Nehlen’s tweets are the vaudeville theater of bigotry: over-exaggerated, outrageous, and designed to entertain. He does not seem like a regular politician because he is not one; his purpose is to flaunt and mock the norms of democratic discourse, not participate in them. Mocking Nehlen is about as useful as lecturing a circus monkey on manners: His purpose was never to fit into the mainstream in the first place, and he’s better at tricks, anyways.

In this divisive era of American politics, it’s tempting to focus on the fringes. The neo-Nazis and white supremacists and chauvinists who lurk among the alt-right genuinely appear to have leveraged social media and marginalized rage into a movement with the power to make people’s lives miserable and influence mainstream politics. And their ideology, their hate, and their violence are legitimately concerning.

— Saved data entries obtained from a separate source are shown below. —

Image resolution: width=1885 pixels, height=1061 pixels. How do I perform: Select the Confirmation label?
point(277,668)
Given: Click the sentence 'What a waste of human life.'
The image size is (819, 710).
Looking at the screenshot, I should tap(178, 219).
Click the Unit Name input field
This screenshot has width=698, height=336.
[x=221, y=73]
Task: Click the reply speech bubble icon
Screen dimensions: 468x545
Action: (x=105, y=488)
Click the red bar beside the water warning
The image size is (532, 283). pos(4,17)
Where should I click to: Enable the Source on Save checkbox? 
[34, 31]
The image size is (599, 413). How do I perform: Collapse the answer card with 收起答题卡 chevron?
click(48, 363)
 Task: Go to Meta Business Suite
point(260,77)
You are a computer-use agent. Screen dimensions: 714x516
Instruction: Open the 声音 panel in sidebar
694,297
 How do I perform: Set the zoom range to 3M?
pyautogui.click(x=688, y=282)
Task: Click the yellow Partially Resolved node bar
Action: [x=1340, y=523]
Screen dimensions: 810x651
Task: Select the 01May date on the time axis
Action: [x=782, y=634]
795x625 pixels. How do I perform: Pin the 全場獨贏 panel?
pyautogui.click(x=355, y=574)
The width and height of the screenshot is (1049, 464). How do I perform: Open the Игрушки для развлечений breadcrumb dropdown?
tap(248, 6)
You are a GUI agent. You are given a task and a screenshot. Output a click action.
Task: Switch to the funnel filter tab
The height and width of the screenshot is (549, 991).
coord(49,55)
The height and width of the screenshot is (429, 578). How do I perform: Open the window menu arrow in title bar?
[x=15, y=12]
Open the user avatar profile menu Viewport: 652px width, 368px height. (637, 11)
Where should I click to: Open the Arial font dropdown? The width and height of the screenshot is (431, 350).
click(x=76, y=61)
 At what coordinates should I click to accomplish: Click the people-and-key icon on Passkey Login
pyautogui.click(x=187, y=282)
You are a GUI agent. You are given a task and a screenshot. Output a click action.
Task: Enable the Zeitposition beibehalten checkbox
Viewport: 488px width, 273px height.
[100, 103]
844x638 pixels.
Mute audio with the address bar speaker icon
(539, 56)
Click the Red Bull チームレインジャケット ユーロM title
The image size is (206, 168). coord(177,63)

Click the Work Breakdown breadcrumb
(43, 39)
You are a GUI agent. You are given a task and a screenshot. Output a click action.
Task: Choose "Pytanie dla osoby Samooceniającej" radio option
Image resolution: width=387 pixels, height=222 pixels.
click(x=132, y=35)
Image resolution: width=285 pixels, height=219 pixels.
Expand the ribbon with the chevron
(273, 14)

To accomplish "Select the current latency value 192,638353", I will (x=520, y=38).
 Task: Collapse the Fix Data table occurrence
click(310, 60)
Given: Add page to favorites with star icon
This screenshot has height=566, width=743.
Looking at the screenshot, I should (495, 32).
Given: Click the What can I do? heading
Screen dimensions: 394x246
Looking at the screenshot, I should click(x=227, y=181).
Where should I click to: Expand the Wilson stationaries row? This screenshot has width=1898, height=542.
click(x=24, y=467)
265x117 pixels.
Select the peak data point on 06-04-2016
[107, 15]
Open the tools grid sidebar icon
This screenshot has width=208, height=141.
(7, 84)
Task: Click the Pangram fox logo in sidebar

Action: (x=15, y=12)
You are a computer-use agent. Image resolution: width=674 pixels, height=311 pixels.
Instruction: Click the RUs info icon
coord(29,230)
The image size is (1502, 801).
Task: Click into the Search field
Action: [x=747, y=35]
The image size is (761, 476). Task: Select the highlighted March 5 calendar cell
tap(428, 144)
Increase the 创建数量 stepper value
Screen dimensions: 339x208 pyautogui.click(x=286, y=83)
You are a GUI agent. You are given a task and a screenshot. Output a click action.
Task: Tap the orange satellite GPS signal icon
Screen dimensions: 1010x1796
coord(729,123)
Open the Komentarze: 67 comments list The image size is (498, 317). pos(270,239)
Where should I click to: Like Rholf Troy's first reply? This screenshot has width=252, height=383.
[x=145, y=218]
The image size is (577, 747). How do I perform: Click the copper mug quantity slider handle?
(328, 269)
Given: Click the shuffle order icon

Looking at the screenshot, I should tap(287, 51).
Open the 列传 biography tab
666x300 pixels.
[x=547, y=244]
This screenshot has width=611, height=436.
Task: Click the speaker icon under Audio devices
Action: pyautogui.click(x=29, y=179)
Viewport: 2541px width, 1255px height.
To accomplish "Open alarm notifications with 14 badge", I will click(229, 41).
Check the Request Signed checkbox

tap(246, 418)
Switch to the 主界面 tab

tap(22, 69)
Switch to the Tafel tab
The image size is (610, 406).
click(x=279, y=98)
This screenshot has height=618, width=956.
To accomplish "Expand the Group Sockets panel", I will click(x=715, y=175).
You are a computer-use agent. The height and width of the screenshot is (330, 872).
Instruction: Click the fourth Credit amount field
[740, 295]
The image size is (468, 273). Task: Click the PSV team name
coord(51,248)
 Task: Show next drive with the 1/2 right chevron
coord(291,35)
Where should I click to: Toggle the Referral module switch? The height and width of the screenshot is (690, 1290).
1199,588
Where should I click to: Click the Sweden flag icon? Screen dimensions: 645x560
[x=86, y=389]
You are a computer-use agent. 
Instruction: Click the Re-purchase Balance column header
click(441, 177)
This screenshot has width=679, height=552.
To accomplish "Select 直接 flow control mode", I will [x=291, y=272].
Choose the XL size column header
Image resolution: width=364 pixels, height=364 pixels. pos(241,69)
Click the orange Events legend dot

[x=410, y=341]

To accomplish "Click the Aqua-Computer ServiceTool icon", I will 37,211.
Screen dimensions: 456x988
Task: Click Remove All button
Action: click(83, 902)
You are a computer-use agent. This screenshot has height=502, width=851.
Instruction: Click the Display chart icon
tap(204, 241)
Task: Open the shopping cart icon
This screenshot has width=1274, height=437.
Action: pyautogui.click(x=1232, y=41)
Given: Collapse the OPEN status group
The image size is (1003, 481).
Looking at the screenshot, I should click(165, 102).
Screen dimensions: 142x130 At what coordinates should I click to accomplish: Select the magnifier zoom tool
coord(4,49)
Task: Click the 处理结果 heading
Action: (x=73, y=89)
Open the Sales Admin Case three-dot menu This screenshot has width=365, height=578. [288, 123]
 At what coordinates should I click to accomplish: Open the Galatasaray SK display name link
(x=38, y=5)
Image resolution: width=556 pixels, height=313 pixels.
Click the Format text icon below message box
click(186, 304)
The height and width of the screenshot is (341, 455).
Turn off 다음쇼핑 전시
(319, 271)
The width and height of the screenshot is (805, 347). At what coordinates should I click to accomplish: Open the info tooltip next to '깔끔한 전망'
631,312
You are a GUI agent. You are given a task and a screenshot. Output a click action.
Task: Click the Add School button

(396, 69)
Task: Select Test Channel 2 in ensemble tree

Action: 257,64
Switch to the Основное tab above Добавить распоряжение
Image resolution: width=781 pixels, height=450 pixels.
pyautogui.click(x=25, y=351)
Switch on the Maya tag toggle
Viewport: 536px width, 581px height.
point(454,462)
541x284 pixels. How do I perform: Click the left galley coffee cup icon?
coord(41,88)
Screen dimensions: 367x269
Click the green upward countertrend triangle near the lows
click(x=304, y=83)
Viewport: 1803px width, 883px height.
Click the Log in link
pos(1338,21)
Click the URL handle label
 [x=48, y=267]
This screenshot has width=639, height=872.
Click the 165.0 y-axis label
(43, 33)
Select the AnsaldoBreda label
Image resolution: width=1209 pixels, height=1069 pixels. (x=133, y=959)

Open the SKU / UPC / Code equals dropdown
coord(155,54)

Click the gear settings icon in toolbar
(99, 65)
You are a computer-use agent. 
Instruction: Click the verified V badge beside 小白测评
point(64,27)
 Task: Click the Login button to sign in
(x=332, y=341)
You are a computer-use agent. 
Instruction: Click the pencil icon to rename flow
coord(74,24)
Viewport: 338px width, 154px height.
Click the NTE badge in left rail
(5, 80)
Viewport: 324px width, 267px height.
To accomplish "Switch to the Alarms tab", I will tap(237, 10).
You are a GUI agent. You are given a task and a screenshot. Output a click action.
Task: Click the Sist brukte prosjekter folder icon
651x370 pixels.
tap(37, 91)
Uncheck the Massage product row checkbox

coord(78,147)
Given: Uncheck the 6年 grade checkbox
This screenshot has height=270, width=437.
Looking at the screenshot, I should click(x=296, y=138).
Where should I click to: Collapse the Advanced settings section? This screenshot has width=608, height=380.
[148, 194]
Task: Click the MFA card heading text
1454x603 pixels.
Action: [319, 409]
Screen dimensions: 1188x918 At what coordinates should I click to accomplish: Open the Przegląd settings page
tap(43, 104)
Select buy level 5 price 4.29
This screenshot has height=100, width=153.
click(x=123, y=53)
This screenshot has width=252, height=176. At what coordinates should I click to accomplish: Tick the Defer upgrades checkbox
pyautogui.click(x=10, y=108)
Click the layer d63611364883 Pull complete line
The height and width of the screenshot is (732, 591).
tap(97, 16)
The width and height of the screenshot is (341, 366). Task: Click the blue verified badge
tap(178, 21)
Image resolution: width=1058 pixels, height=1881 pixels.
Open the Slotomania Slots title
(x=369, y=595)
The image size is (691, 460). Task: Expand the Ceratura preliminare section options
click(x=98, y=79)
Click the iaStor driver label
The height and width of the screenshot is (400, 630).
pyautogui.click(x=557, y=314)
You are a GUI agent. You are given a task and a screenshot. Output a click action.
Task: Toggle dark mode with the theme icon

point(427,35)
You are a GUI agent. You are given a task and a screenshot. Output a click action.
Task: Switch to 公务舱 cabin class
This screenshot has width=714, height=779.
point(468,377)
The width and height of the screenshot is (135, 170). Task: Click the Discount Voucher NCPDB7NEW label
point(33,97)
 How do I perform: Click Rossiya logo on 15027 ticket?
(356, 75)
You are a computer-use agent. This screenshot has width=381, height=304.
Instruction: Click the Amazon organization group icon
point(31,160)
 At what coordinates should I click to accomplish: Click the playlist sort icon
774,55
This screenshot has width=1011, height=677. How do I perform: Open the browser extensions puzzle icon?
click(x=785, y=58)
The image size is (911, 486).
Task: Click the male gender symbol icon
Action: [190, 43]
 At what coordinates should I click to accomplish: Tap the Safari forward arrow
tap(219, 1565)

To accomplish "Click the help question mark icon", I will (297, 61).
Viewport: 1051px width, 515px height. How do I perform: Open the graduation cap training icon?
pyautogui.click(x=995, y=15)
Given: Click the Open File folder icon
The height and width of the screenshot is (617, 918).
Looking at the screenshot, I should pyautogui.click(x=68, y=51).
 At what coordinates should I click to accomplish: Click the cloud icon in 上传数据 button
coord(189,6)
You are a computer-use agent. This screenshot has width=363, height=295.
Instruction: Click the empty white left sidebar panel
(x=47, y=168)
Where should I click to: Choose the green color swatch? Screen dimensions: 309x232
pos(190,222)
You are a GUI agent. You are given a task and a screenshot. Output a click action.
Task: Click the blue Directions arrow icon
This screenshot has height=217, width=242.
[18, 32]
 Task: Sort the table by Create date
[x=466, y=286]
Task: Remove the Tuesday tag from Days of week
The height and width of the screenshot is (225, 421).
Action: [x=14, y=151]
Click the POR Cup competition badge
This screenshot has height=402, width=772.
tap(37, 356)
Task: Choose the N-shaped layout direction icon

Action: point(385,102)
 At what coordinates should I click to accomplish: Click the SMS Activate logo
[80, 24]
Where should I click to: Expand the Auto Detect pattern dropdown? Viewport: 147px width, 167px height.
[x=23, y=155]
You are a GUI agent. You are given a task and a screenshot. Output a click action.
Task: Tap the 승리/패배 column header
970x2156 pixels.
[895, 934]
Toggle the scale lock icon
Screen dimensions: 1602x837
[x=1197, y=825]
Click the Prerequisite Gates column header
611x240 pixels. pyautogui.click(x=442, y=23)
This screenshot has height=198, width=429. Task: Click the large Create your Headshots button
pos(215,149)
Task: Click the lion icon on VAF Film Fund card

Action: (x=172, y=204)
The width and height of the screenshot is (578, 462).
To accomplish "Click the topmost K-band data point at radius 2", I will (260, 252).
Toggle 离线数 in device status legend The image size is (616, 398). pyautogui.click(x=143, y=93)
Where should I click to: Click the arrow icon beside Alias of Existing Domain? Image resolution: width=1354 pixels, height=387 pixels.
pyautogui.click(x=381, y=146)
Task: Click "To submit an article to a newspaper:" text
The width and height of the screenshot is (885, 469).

But it’s a mistake to think these figures represent a mass resurgence of outright bigotry akin to the 1920s Ku Klux Klan or Nazi Germany. People like Nehlen need to troll hard in order to get a second glance; his profile, audience, and momentum are all built on his ridiculous performance, not any actual influence on public policy.  He means to be hated. In fact, he apparently loves being hated. The real and difficult work of politics lies in combatting the racism and anti-Semitism embedded in everyday interactions, subtly written into laws, and perpetuated by widespread cultural stereotypes.

And yet, Nehlen presents an impossible dilemma. To ignore his hate is to risk letting it spread and fester; to loudly denounce it is to risk allowing him to co-opt the outrage for his own ends. Once made, the phenomenon exists; once fed, the troll grows. It becomes impossible not to talk about him—and impossible not to hate doing so.